The Iowa Corn Song is a 1912 song that was created by the Iowa Shriners. The song was first published in 1921 after more additions were made to it. It has been played often since its creation to this day by various groups and ceremonies. It has also been performed with original renditions by musicians and songwriters like Percy Faith and The Browns.

==History==
Iowa Shriners decided to write their own Iowa song, after listening to songs about other states at a Shriner Conclave in Los Angeles, California, in 1912. Shriner and Secretary of the Des Moines Chamber of Commerce George Hamilton began the process by writing words to the chorus of the song "Travelling" by George Botsford. English immigrant John Beeston created the musical score for the Shriner band leading the Iowa Corn Song to be popular at the Georgia Conclave.

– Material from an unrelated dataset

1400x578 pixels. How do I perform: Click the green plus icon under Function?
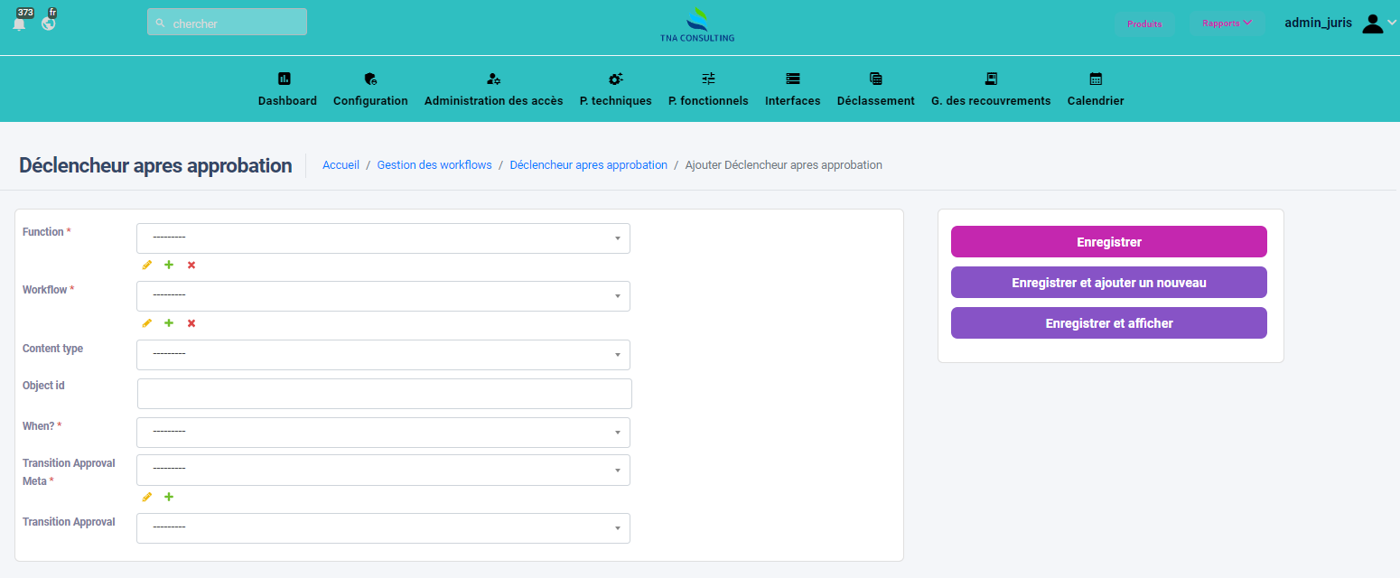tap(169, 265)
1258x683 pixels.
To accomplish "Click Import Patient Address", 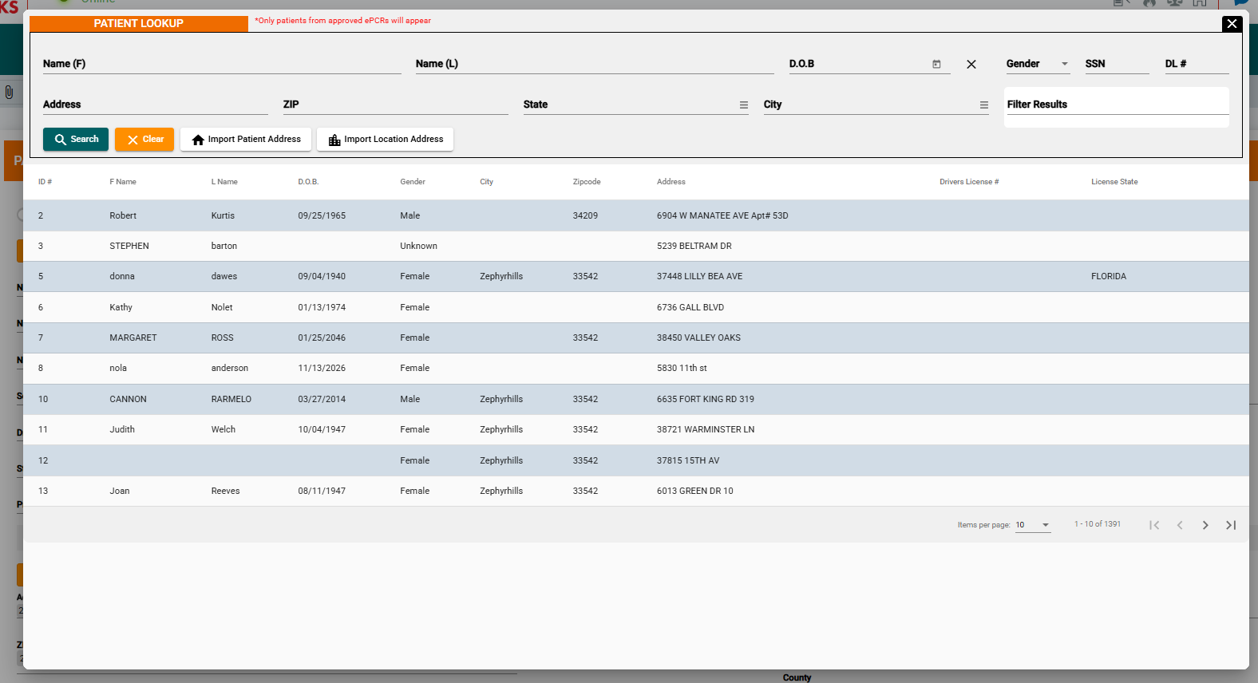I will pyautogui.click(x=246, y=140).
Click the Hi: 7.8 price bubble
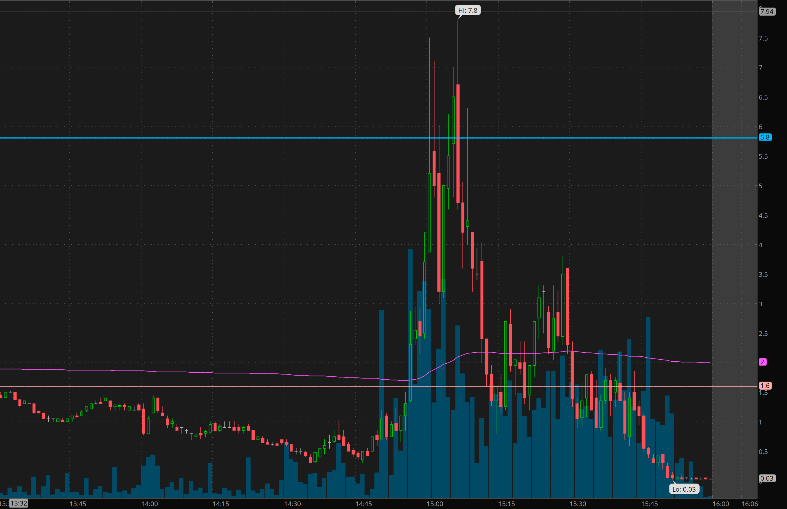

New lyrics were later added by Ray W. Lockard with a musical setting that was developed by Edward Riley. The final version was first published in 1921.

==Reception and legacy==
A tradition is for singers to raise their arms above their head when the words "tall corn" are sung during the chorus's last line. Volume 12 of Successful Farming in 1922 advertised ordering pieces of music as a Valentine's Day gift with the Iowa Corn Song as a choice. The advertisement stated that "it is the famous Corn song, sung by Iowa delegations at all conventions". Percy Faith performed the song with his orchestra. The song was recorded on an early 20th century phonograph. Al Grady of the Iowa City Press-Citizen said in 1964 that people raised in Iowa have "always considered it the Iowa 'Corny' Song, an American Legion promotion which pictures Iowans as country clods from Coonskin Corners." Grady continued by saying that "maybe we are country clods! Maybe there is a Coonskin Corners ... Think what you will of tradition, the Iowa Corn Song is a very solid little melody with a lot of kick, easily learned, easily hummed, easily whistled and easily sung".